> What to produce: Images do not belong in the copy. Set down all the entries exactly.

=== Raw data ===

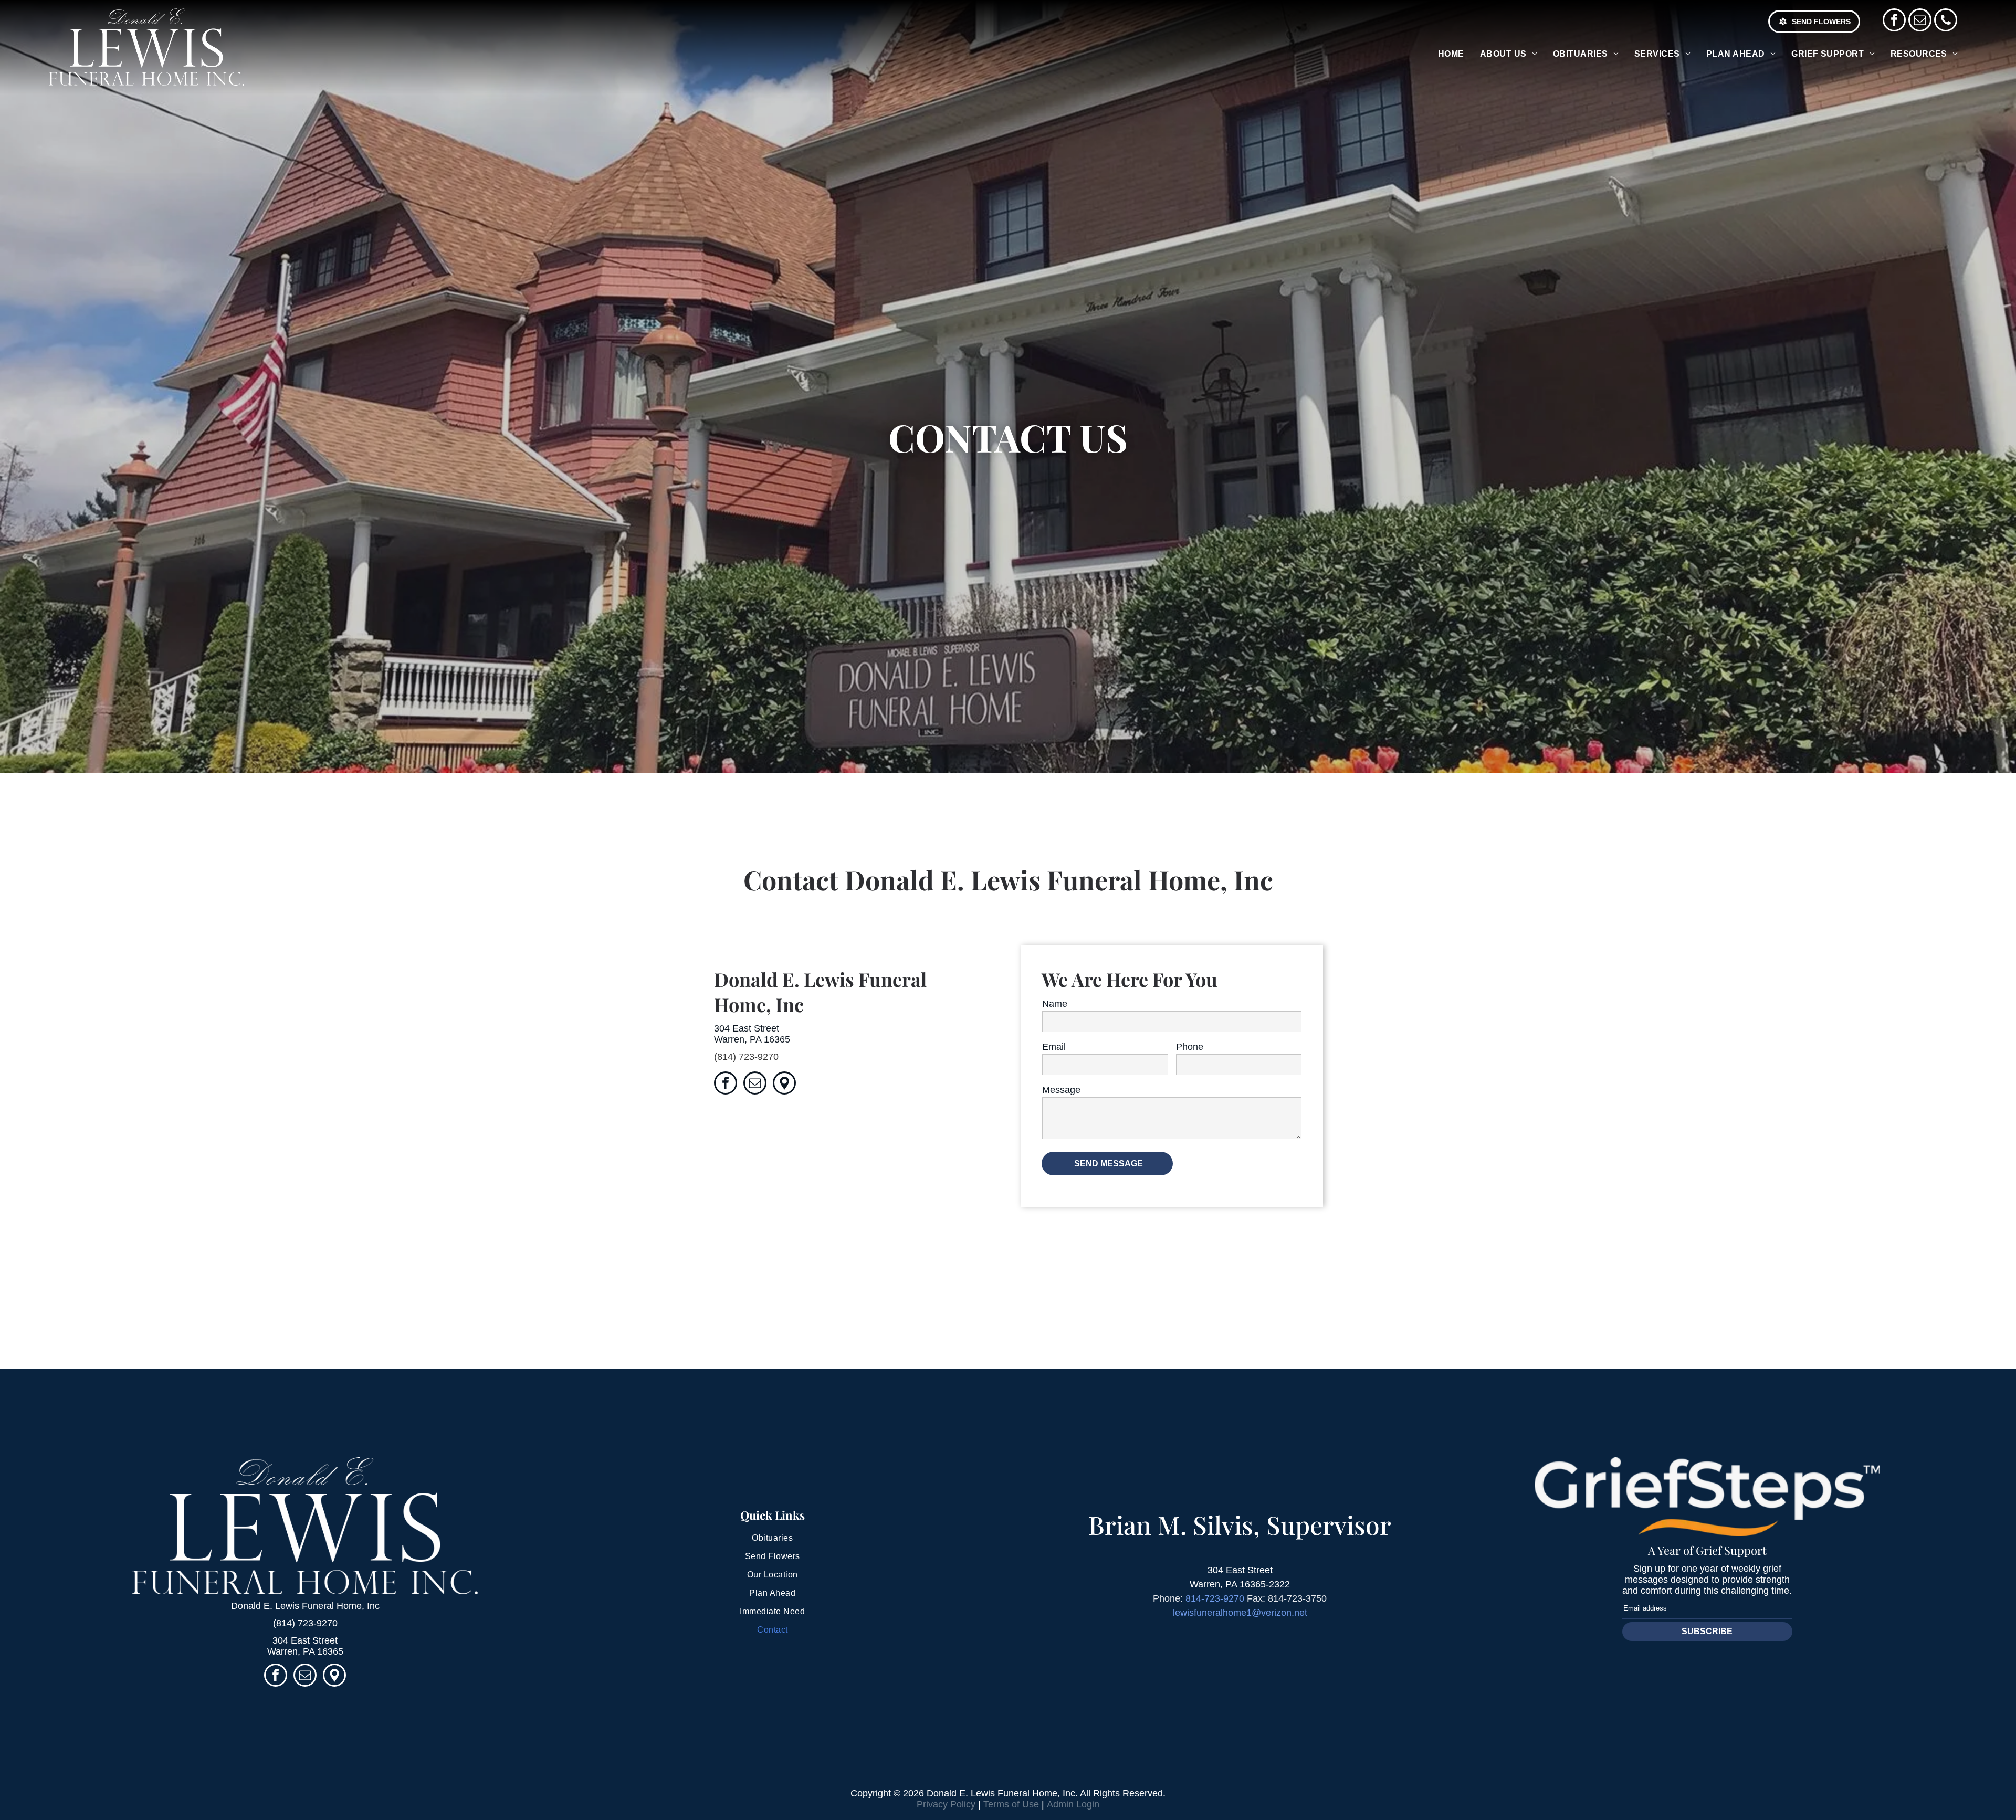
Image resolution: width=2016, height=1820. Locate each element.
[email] (1919, 21)
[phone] (1945, 21)
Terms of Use (1011, 1804)
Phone (1189, 1046)
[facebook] (1894, 21)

===

> Answer for the task:
Image resolution: width=2016, height=1820. Locate each element.
[email] (1919, 21)
[phone] (1945, 21)
Terms of Use (1011, 1804)
Phone (1189, 1046)
[facebook] (1894, 21)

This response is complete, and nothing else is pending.